PASSAGE TO READ:
James Dixon (August 5, 1814 – March 27, 1873) was a United States representative and Senator from Connecticut.

Biography
Dixon, son of William & Mary (Field) Dixon, was born August 5, 1814 in Enfield, Connecticut, Dixon pursued preparatory studies, and graduated from Williams College in Williamstown, Massachusetts in 1834, where he had been a charter member of The Kappa Alpha Society. He was elected to Phi Beta Kappa. He studied law, and was admitted to the bar in 1834 and commenced practice in Enfield.

Career
Dixon was a member of the Connecticut House of Representatives in 1837–1838 and 1844, and served as speaker in 1837; he moved to Hartford, Connecticut in 1839 and continued the practice of law. He married Elizabeth Lord Cogswell on October 1, 1840. They had two sons, James Wyllys Dixon and Henry Whitfield Dixon, and two daughters, Elizabeth L. Dixon and Clementine Lydia Dixon.  Clementine was courted (unsuccessfully) by the paleontologist, Othniel Charles Marsh.
She married Dr. James Clarke Welling (1825 - 1894).

Dixon was elected as a representative of Connecticut's 1st District, as a Whig to the House, serving during the Twenty-ninth and Thirtieth Congresses (March 4, 1845 – March 3, 1849),  and was a member of the State house of representatives in 1854. He declined the nomination for Governor of Connecticut in 1854, and was an unsuccessful candidate for United States Senator in 1854.

DATA ENTRIES:
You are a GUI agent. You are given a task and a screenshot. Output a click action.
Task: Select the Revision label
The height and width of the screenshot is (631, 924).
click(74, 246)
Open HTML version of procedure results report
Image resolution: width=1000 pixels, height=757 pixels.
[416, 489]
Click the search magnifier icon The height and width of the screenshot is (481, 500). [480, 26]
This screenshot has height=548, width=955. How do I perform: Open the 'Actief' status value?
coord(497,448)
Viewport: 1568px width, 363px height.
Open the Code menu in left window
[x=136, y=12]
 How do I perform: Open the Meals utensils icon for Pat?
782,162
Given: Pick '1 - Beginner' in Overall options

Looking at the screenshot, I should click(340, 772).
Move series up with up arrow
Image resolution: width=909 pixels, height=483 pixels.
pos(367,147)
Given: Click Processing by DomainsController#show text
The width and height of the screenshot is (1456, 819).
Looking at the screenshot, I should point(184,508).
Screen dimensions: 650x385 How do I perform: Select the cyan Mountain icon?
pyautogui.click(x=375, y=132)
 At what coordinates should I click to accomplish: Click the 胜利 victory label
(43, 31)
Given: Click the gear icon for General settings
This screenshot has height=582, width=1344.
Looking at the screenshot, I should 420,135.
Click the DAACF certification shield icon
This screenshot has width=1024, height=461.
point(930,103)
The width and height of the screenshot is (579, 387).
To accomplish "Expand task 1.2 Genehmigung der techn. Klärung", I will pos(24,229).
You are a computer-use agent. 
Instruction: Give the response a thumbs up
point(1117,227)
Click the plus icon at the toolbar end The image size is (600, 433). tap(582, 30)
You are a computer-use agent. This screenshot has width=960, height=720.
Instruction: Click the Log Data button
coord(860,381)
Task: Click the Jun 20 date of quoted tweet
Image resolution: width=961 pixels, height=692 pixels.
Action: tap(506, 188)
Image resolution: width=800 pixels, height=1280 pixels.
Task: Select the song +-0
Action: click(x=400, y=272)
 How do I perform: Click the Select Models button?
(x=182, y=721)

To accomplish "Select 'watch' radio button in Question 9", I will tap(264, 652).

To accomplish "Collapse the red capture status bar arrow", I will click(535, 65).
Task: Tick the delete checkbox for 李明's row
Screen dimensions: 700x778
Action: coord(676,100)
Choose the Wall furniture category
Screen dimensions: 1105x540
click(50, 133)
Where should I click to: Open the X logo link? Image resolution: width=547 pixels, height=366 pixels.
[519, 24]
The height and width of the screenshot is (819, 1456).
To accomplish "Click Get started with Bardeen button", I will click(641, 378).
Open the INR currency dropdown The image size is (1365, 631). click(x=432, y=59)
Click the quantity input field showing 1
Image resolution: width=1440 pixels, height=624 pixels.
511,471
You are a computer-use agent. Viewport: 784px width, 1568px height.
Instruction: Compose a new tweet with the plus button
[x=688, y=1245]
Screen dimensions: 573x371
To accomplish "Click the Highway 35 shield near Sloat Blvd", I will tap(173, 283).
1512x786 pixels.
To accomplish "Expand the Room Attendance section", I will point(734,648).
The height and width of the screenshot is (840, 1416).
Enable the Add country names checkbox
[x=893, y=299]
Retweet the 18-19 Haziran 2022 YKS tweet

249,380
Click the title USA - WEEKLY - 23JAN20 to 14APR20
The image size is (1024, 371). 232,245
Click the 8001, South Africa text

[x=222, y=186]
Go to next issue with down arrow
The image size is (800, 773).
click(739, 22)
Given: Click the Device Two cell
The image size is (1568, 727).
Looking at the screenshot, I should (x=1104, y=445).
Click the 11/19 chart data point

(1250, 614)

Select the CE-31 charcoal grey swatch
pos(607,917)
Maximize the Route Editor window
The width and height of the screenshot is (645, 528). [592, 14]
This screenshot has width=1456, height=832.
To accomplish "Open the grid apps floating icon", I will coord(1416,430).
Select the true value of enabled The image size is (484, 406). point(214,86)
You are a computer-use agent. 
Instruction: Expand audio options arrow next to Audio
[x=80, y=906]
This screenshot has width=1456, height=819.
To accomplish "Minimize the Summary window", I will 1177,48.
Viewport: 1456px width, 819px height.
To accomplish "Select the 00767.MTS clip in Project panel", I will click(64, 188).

TASK TO CARRY OUT:
Render the sentence "He married Elizabeth Lord Cogswell on October 1, 1840." from the biography of James Dixon into French. None of the data is needed here.

FINISHED ANSWER:
Il épousa Elizabeth Lord Cogswell le 1er octobre 1840.